▶ [Your assignment]
Filter these entries down to lines holding "Given".

========

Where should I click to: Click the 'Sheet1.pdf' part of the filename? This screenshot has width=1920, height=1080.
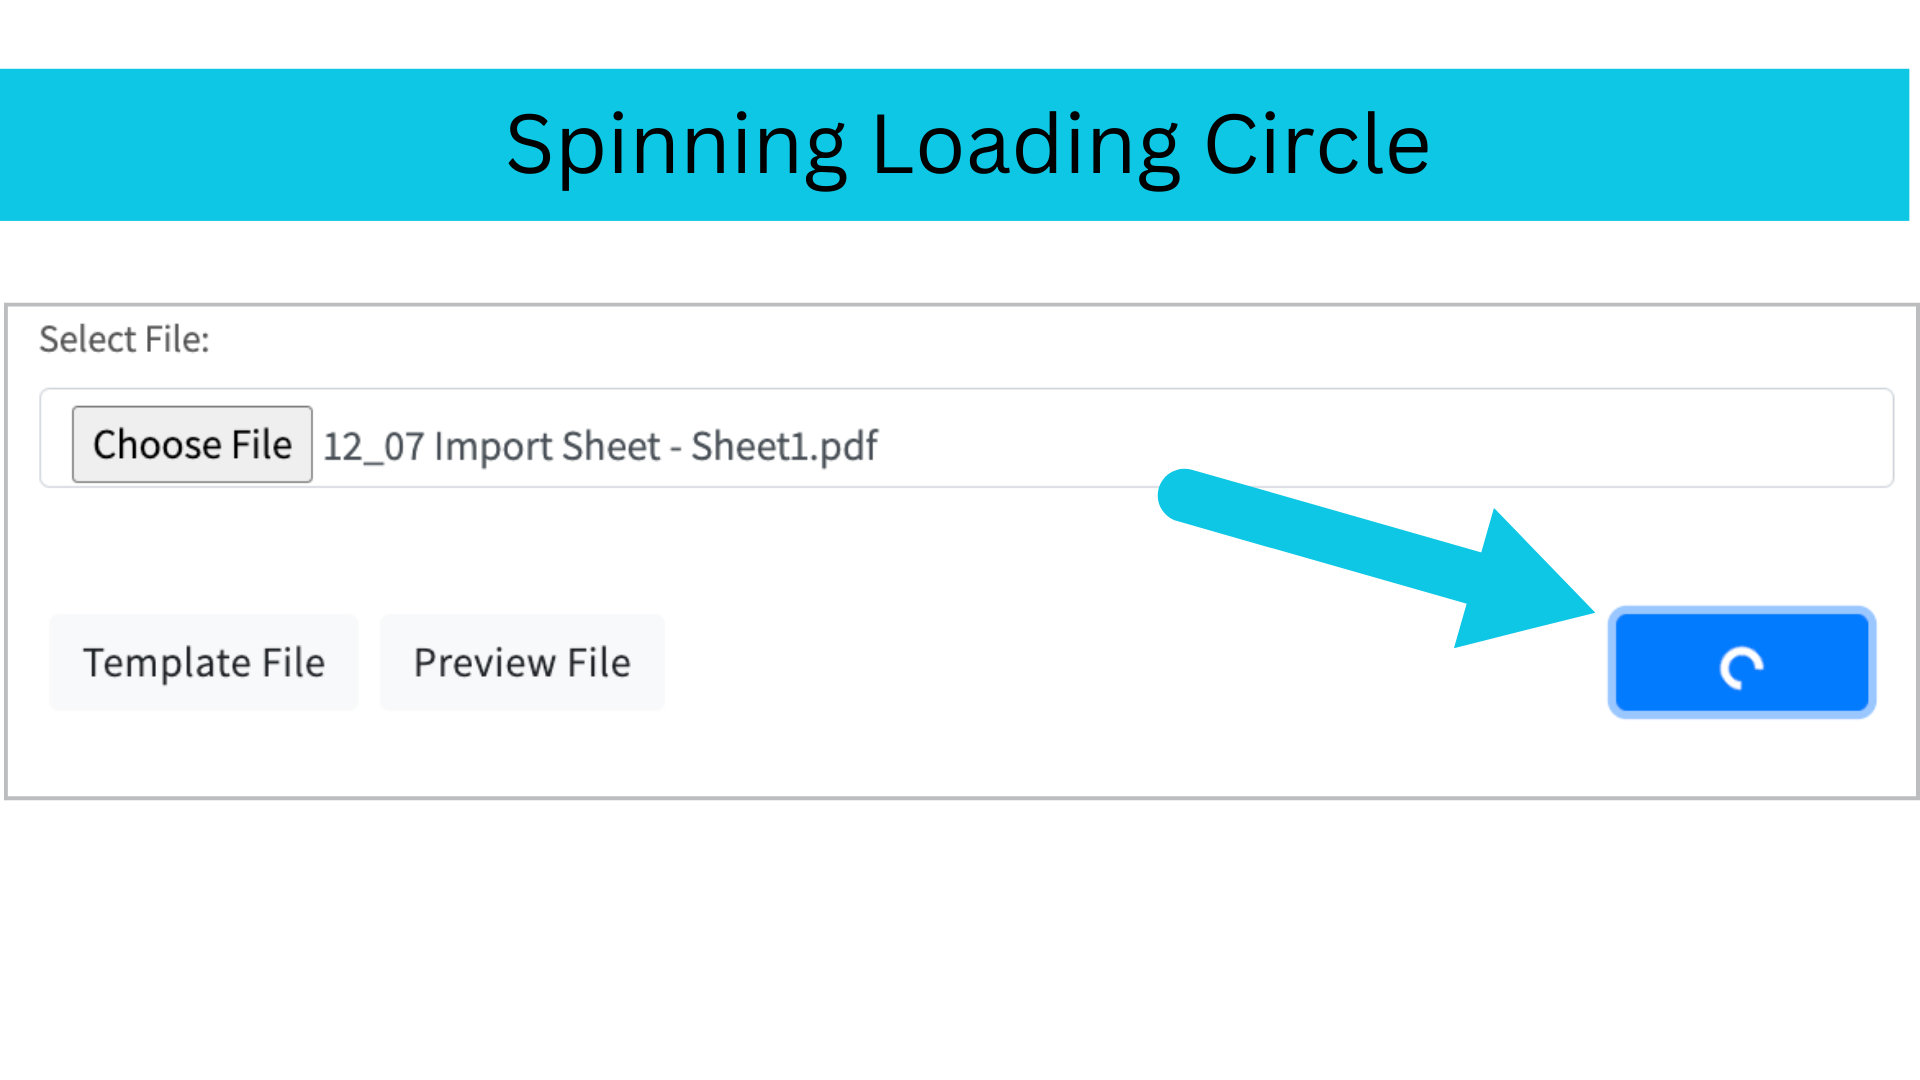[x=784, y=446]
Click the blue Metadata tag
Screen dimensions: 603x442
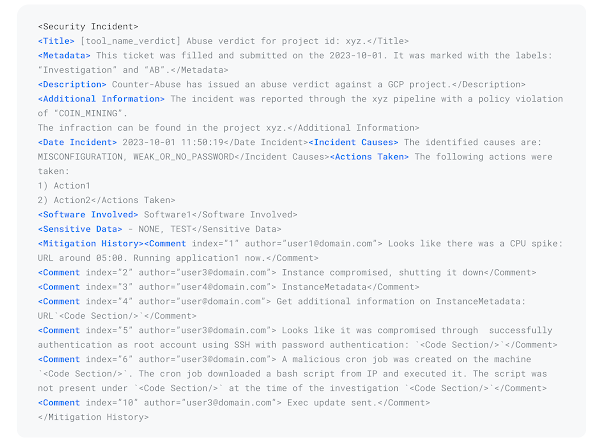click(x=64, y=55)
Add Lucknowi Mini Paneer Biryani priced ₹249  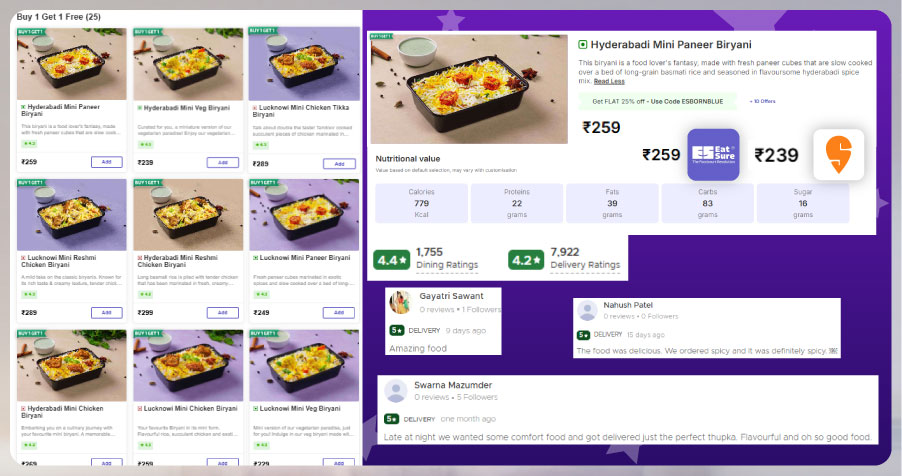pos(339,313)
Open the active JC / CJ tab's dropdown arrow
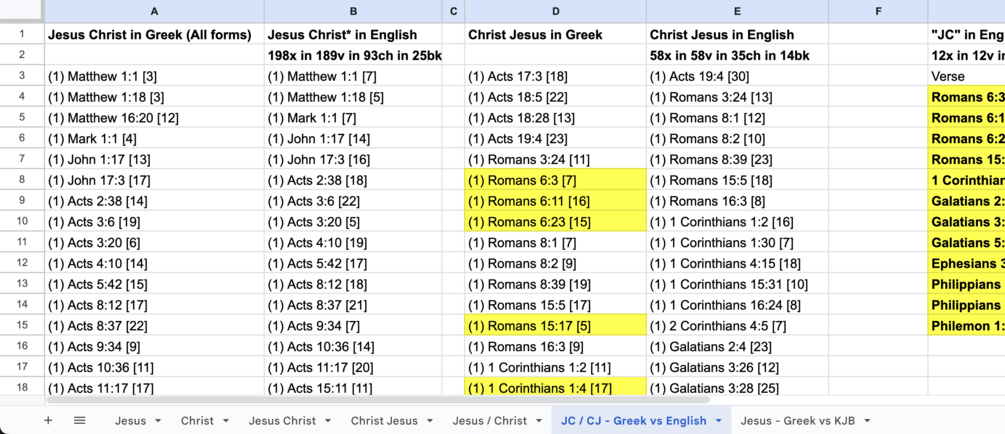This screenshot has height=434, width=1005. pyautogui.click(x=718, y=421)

========

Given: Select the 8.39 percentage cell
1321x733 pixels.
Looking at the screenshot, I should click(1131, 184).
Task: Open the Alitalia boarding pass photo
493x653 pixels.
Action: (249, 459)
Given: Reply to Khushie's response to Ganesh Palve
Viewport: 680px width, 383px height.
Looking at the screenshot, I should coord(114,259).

========

▶ [Response to the exercise]
Given: Select the 8.39 percentage cell
Given: Reply to Khushie's response to Ganesh Palve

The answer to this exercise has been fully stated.